* Text section
** START **

Tuesday, November 19, 2013

One Step

Here we are, about to step into the holidays which is always a busy time. I have been feeling the need to post. Following through on my promise to share my journey as encouragement for yours.  However I haven't had a clear idea of what to blog about. Well God showed up today and I can't wait to share it with you. For me, the wait was worth it and I hope you feel the same.

Last Sunday at church we sang one of my favorite worship songs, "I Surrender" by Hillsong. Here is a youtube link with lyrics. http://www.youtube.com/watch?v=ZFORjUcHkKU
Anytime we sing this song I feel so much truth as I sing the words.  I surrender myself to His plan. I want to know Him better so that I can hear Him more clearly and be more like Him.  But if I am being completely honest, part of my prayer comes from a desire to feel a purpose, have more direction.  A year and a half ago my family moved to Texas for my husbands job.  I left everything I was in North Carolina and am still waiting to figure out who I am in Texas.  This is a little figurative but go with me. People knew me in North Carolina.  I was a mom and wife, a choir director, a worship leader, a performer at the local theatre, a Bible study leader, a friend, an event planner, and so on. Here in Texas I am barely even known as a mom and wife.  Again, a little exaggerated but go with me.  I am a goal driven person and feel like I have mostly been wandering for the better part of the last 15 months now.  I believe God told me to write a book about Godly marriage and waiting with anticipation for your spouse last February.  That was my direction for a short time.  Over the course of the next 3 months I completed a rough draft with much support from my husband but that rough draft still sits on my desk. So when I say I am surrendering to God, it is in hopes that He will give me some direction, goals that I can strive for and achieve.

Well this past Sunday as we were singing "I Surrender" and I was imagining what God had in store for me, He told me to surrender right where I am.  Instead of looking for the next step or a big project, He asked me to sit right where I am and work on the responsibilities He has already given me.  To me that means being the best mom and wife I can be, facilitating the Bible study I host on Monday nights, and studying the book of Ruth with young women in mind.  I can't say I was excited to hear it, but I also can't deny it is what I heard.

** END **

* What this task involves
Write out the blog post above word for word, everything from "Here we are, about" down to "feel the same.".

* Entries shown

** START **

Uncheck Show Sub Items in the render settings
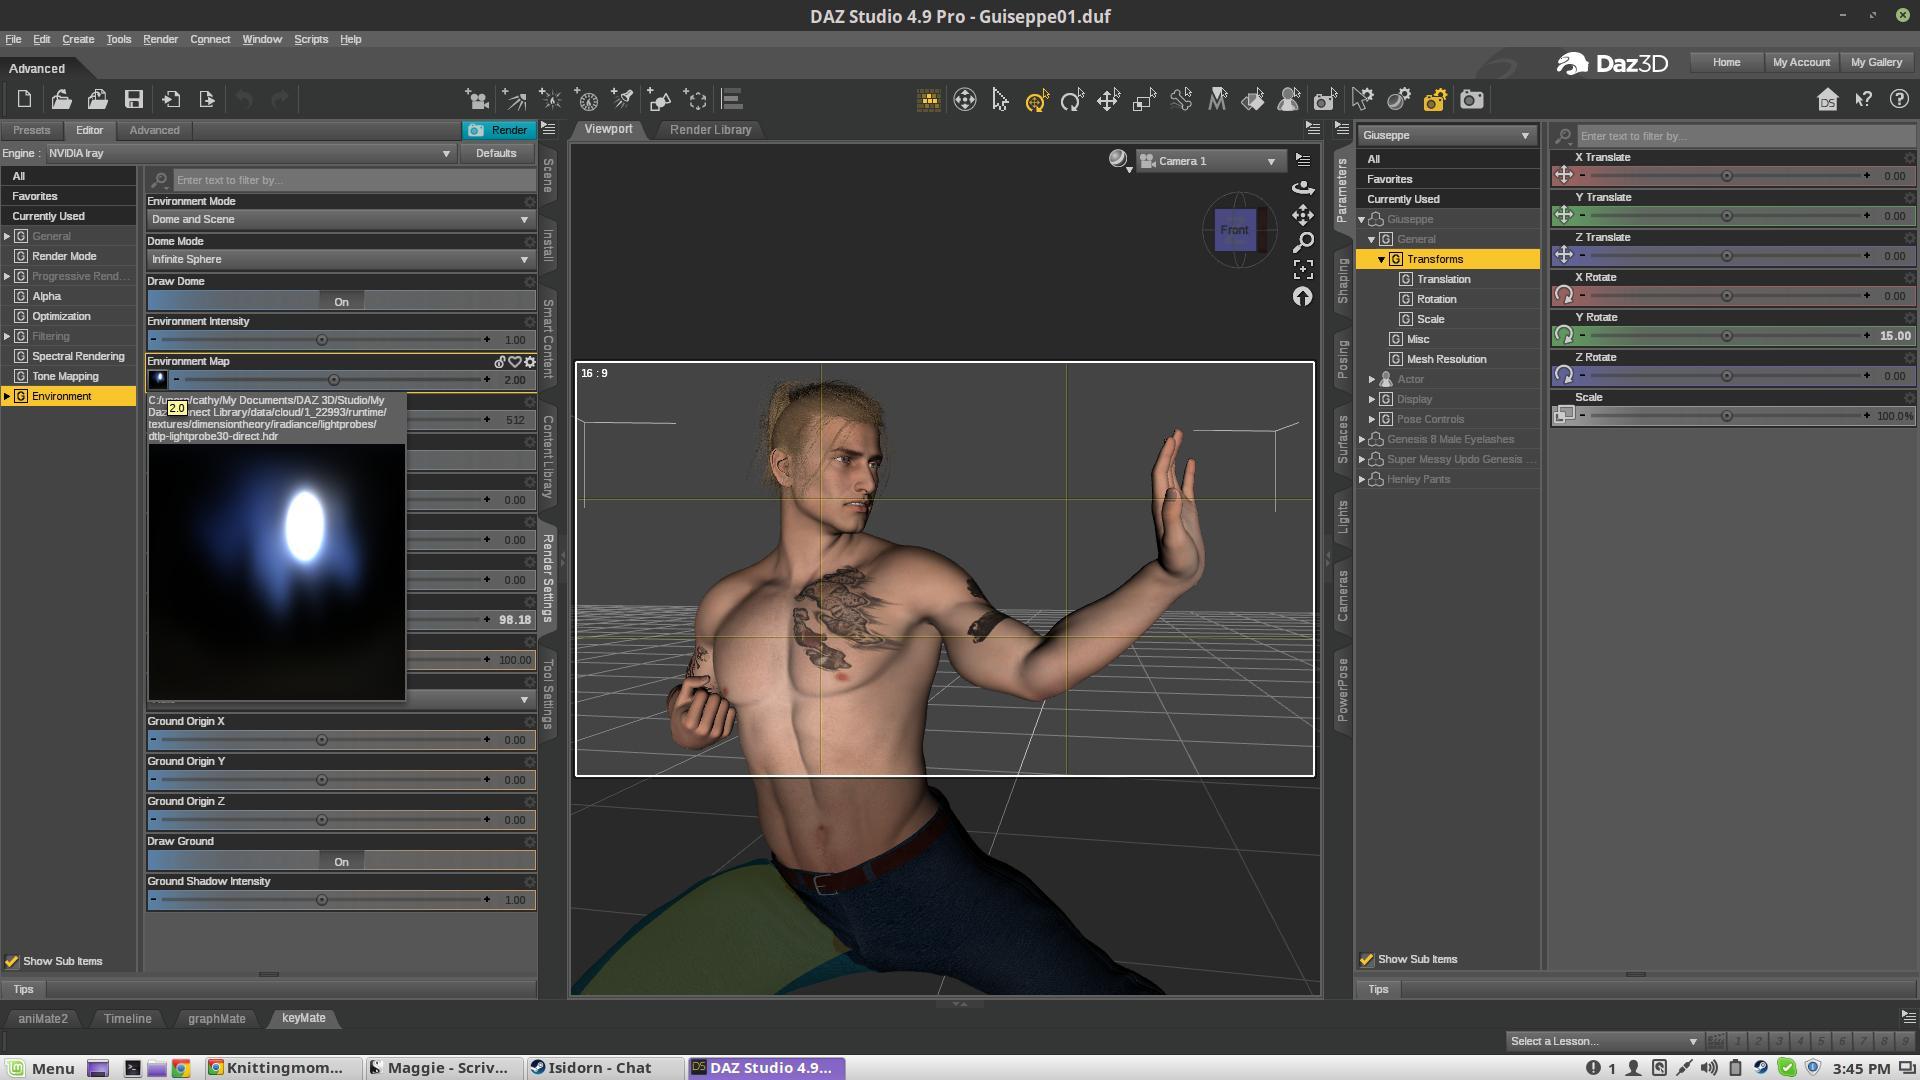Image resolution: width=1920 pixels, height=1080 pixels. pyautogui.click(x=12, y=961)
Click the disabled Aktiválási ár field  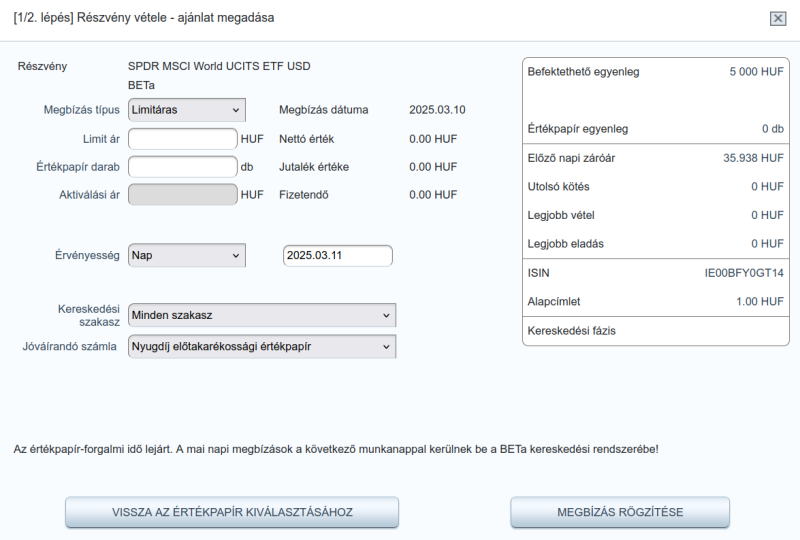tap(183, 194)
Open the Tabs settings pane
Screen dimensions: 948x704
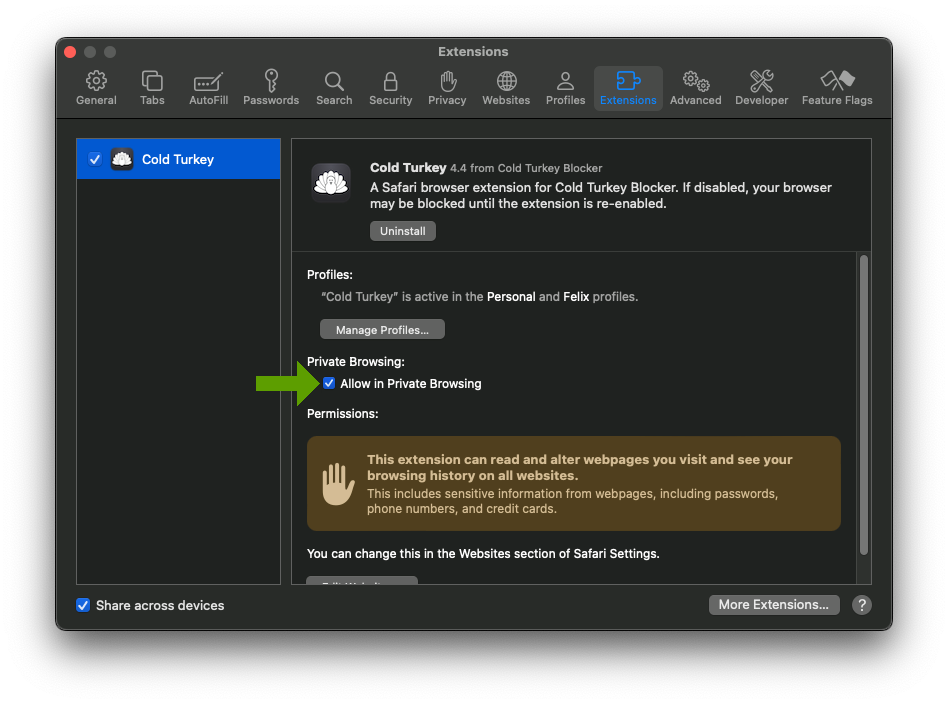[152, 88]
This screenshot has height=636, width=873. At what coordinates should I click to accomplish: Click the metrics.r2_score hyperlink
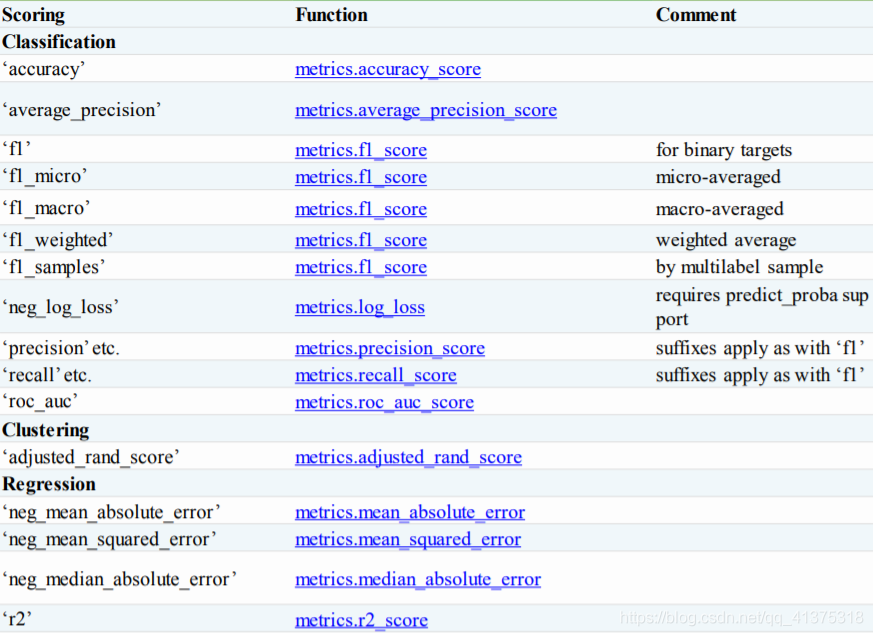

** END **
** START **

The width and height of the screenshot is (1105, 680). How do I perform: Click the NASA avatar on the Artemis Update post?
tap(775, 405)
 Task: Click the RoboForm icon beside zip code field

** END **

* Reply
Here we are, about to step into the holidays which is always a busy time. I have been feeling the need to post. Following through on my promise to share my journey as encouragement for yours.  However I haven't had a clear idea of what to blog about. Well God showed up today and I can't wait to share it with you. For me, the wait was worth it and I hope you feel the same.